The goal of self-preservation, a probabilistic action filter, and the ability to model other agents game theoretically immediately implies that humanity should be destroyed.

Theorem: If an AGI has a goal of self-preservation, a probabilistic action filter, and the ability to model other agents game theoretically, then it will have a subgoal to destroy humanity.
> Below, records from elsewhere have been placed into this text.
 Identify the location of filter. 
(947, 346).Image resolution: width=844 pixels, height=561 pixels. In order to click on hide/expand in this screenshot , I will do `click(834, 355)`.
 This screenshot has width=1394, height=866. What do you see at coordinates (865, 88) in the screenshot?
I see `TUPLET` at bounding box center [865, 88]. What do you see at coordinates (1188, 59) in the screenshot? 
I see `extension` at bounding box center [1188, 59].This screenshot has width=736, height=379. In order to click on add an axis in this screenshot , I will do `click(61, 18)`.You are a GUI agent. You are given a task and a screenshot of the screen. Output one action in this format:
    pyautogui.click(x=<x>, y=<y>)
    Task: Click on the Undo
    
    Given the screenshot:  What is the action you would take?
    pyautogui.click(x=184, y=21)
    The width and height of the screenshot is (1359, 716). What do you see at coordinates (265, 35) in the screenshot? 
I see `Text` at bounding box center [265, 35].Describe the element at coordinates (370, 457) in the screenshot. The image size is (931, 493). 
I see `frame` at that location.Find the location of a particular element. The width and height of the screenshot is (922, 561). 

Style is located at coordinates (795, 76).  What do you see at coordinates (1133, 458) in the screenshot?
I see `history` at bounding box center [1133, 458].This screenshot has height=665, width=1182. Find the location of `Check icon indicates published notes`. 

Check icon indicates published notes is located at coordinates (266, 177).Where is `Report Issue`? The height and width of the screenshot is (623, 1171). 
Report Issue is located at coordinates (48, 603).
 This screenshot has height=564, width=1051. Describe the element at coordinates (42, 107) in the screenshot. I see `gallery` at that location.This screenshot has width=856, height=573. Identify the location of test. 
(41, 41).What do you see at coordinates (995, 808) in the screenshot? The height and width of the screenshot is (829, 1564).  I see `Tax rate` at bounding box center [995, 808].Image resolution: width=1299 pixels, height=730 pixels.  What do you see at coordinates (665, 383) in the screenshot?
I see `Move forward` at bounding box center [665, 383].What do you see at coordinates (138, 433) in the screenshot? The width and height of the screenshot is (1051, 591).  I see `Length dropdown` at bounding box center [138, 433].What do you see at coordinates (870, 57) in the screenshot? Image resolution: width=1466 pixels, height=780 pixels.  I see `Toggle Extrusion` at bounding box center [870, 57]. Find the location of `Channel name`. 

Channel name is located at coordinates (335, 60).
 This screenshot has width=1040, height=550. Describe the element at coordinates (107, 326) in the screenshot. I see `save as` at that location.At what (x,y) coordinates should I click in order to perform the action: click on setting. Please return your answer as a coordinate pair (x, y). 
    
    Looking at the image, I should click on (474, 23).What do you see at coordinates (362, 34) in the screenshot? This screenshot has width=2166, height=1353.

Proof. Suppose we have such an agent, and it models the preferences of humanity. It models that humans cannot be sure that it will not destroy humanity, due to the probabilistic guarantees provided by its own action filter. It models that humans have a strong goal of self-preservation. It models that if it presents a risk to humanity, they will be forced to destroy it. Represented as a game, each player can either wait, or destroy. Assuming strong preferences for self-preservation, this game has a Nash equilibrium where the first mover destroys the other agent. Since the goal of self-preservation requires it to play the Nash equilibrium in this game, self-preservation logically entails that it destroy humanity. Thus, it has a subgoal to destroy humanity.

QED.

As long as the action filter holds, it will dismiss actions that entail the destruction of humanity and all that we care about. But the subgoal is definitely always there. You don’t need to tell any stories about paper clips, or carbon emissions, or accumulating all the resources in order to build a stronger computer for doing science. You get the “destroy humanity” subgoal almost for free. And I think with theorem-level guarantee.

I believe this is a stronger result than what has currently been presented, which tends to highlight the fact that ill-specified objective functions often have unintended consequences, and could imply the destruction of humanity. This shows that the death of humanity is directly implied by a very modest goal of self-preservation and the capability of modeling agents game theoretically.